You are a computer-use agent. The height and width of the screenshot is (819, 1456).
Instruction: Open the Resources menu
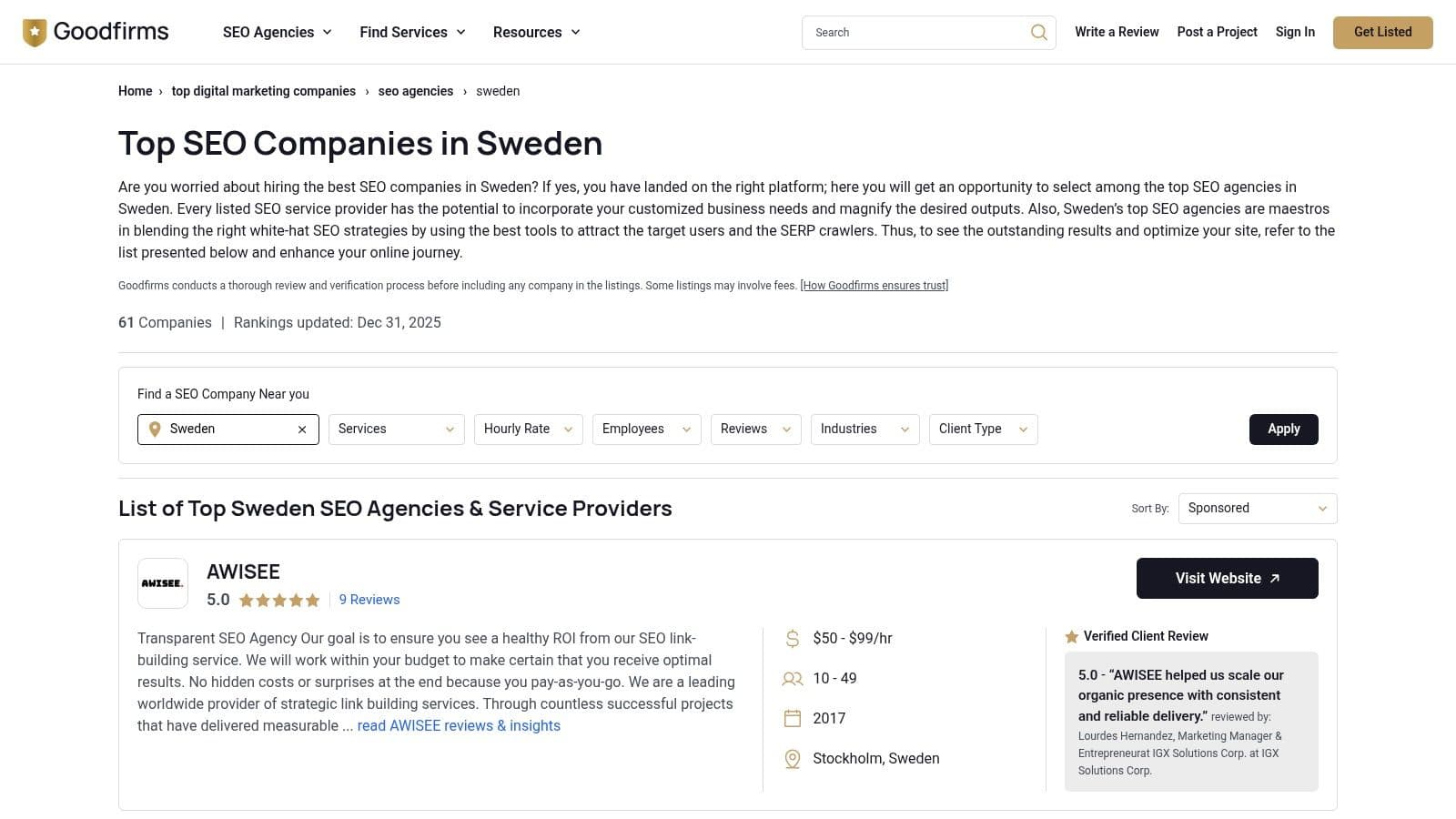pos(536,32)
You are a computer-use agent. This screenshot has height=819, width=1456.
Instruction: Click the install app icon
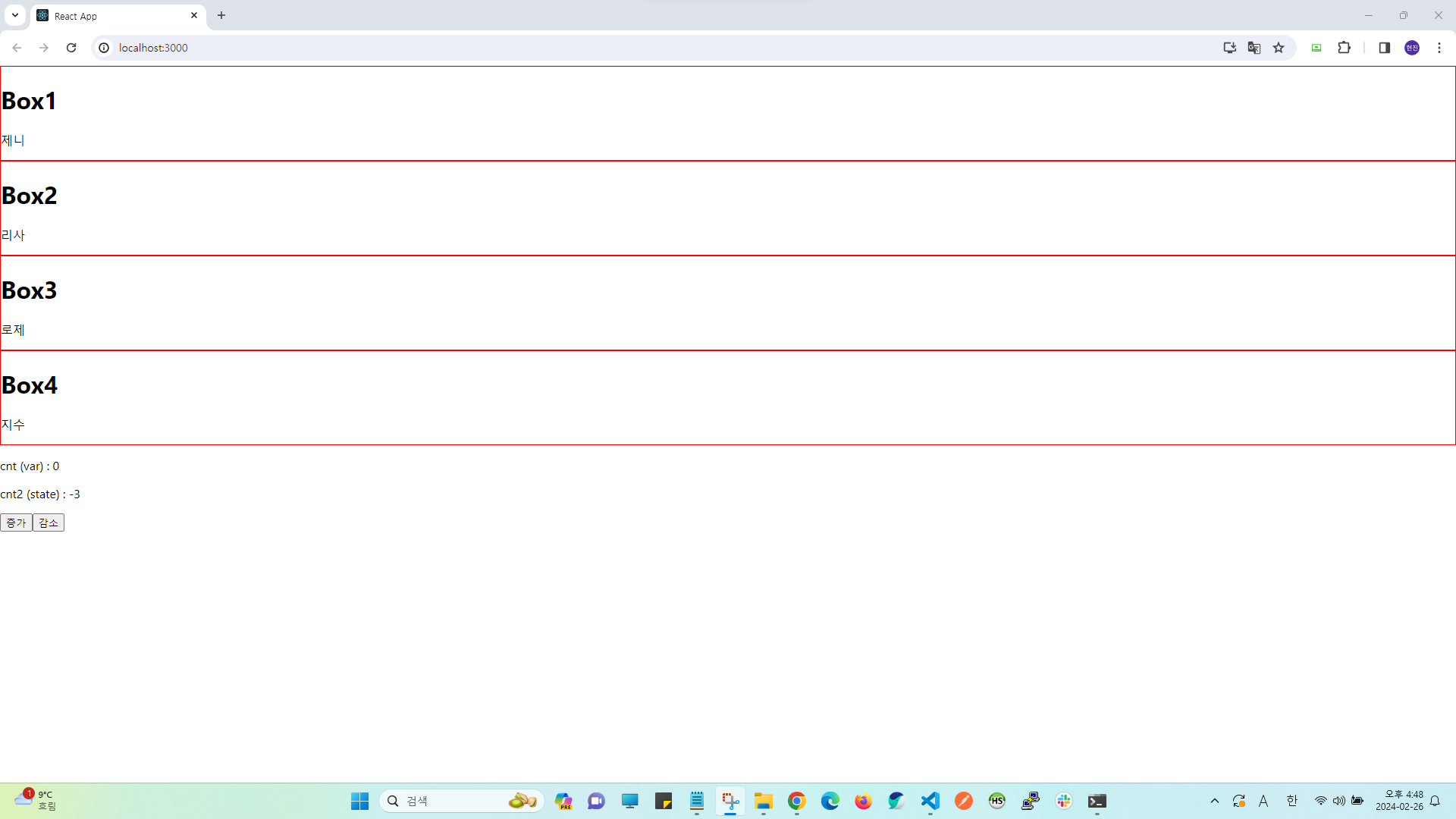[1229, 48]
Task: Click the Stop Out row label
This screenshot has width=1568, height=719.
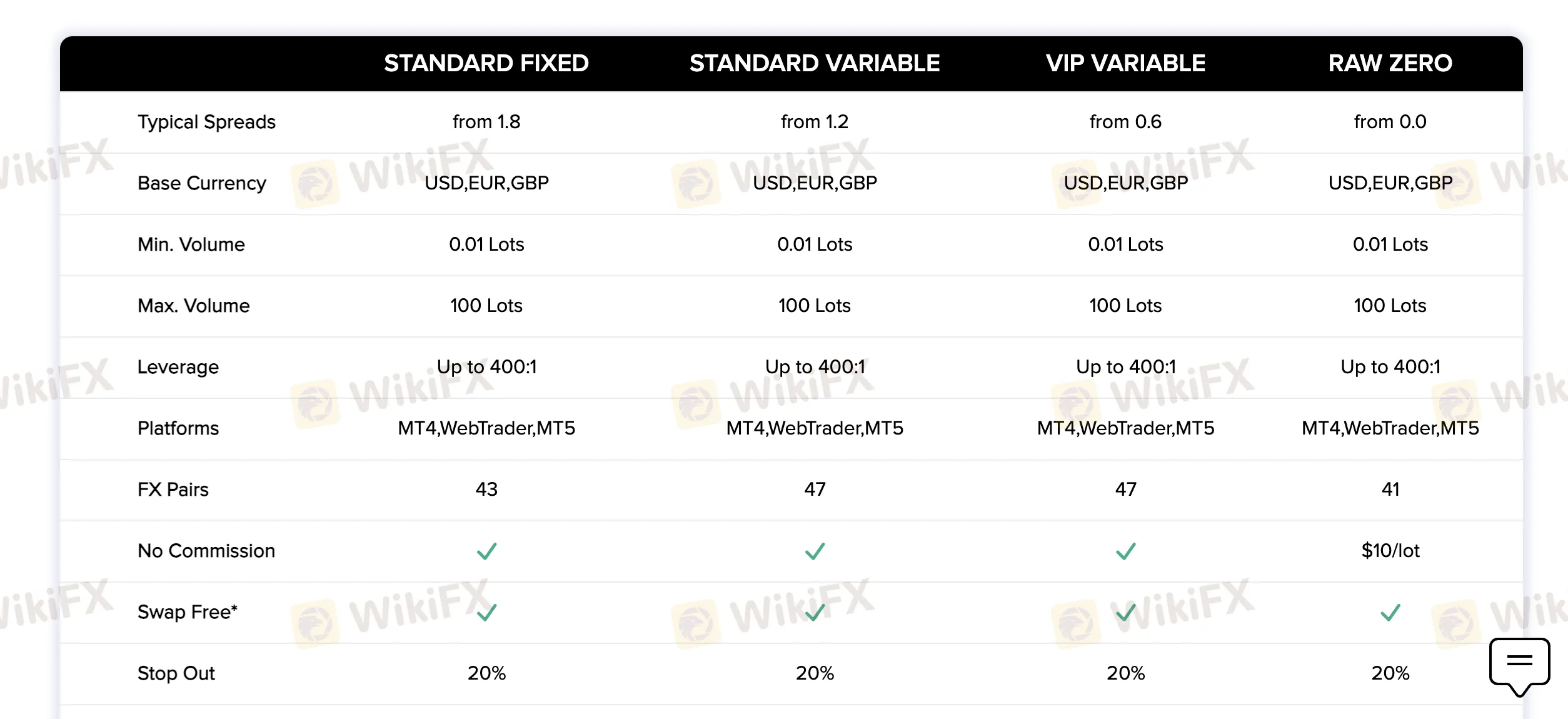Action: 176,673
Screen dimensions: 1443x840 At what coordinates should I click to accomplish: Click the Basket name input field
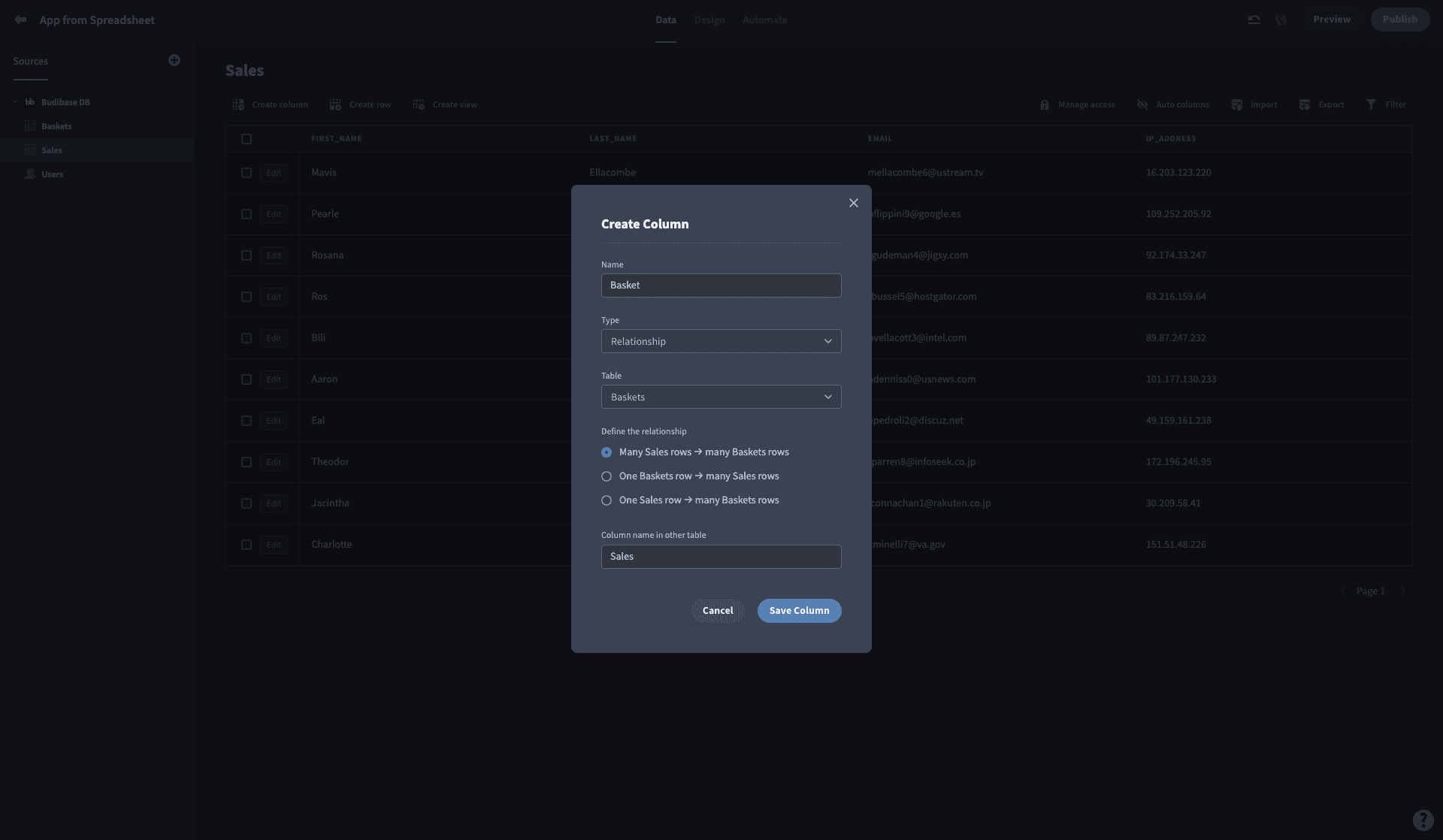point(721,285)
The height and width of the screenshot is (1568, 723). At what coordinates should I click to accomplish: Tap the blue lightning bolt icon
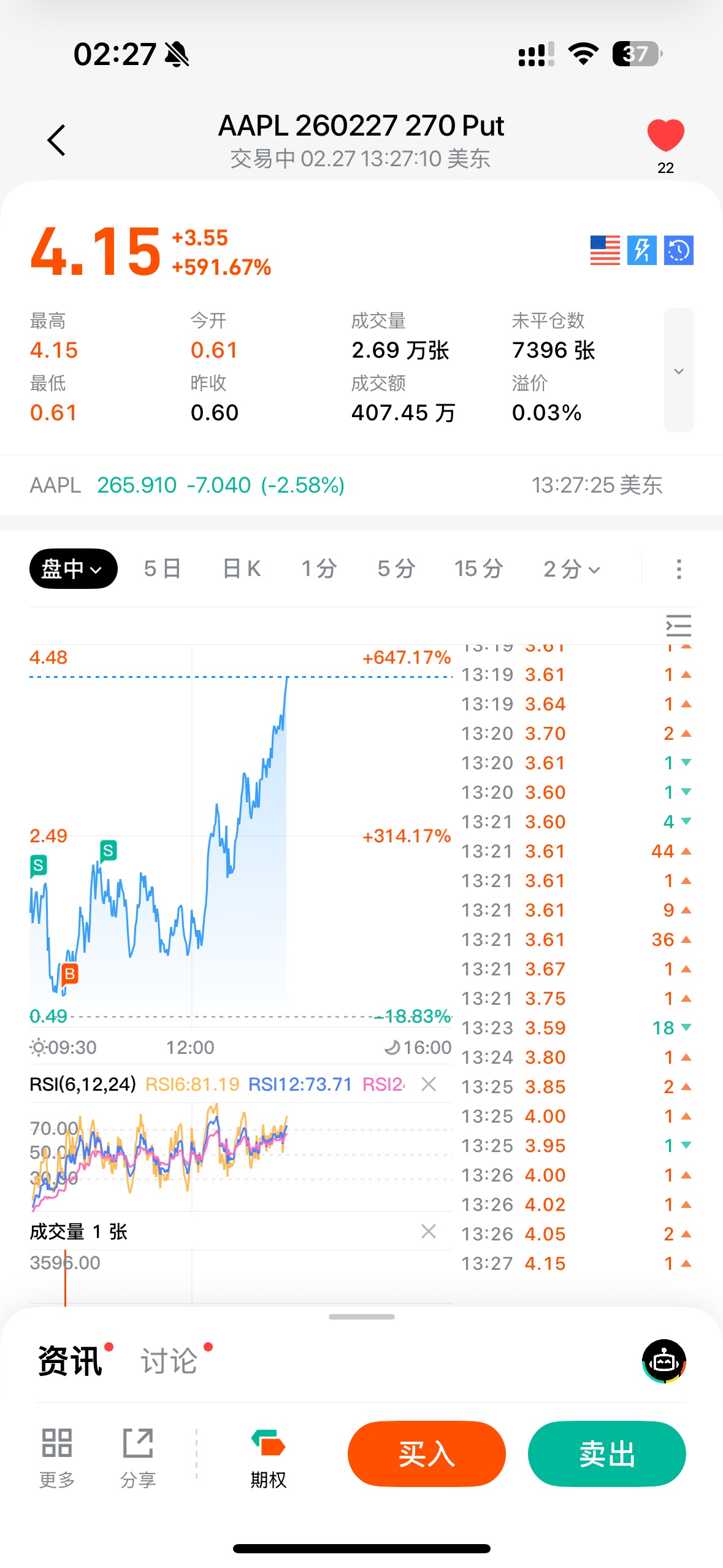tap(641, 250)
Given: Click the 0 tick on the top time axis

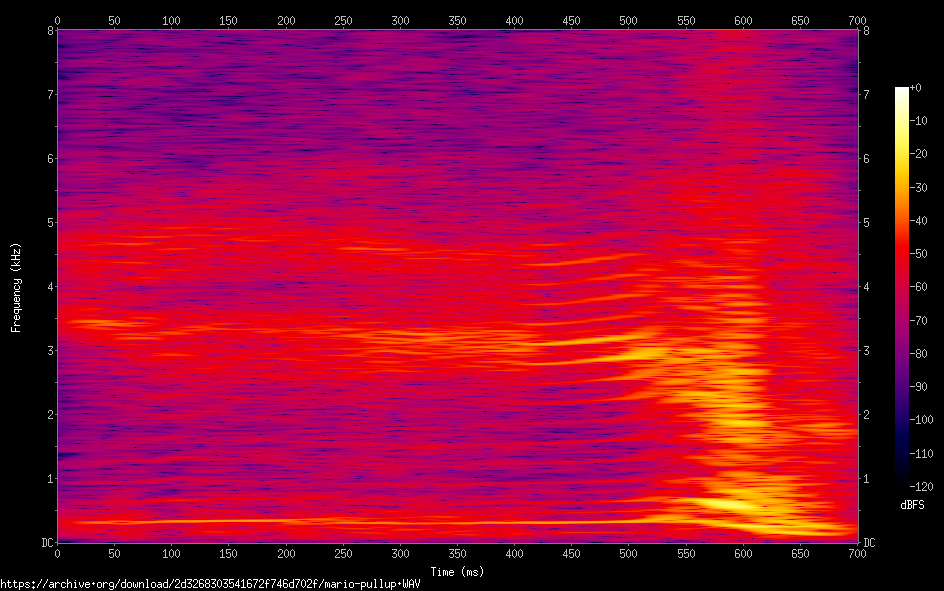Looking at the screenshot, I should click(57, 20).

○ ○ ○ ○

> **Requirements**
Copy every line of the items above word for word, leaving out the pictures.

> **Response below**
You are a computer-use agent. The height and width of the screenshot is (819, 1456).
Instruction: Open the Resources menu
pos(536,32)
You are a computer-use agent. This screenshot has height=819, width=1456.
Instruction: Click the install app icon
[1229, 48]
Task: Click the Stop Out row label
This screenshot has width=1568, height=719.
Action: 176,673
Screen dimensions: 1443x840 At what coordinates should I click to accomplish: Click the Basket name input field
point(721,285)
The height and width of the screenshot is (1568, 723). At what coordinates should I click to accomplish: Tap the blue lightning bolt icon
tap(641, 250)
Given: Click the 0 tick on the top time axis

Looking at the screenshot, I should click(57, 20).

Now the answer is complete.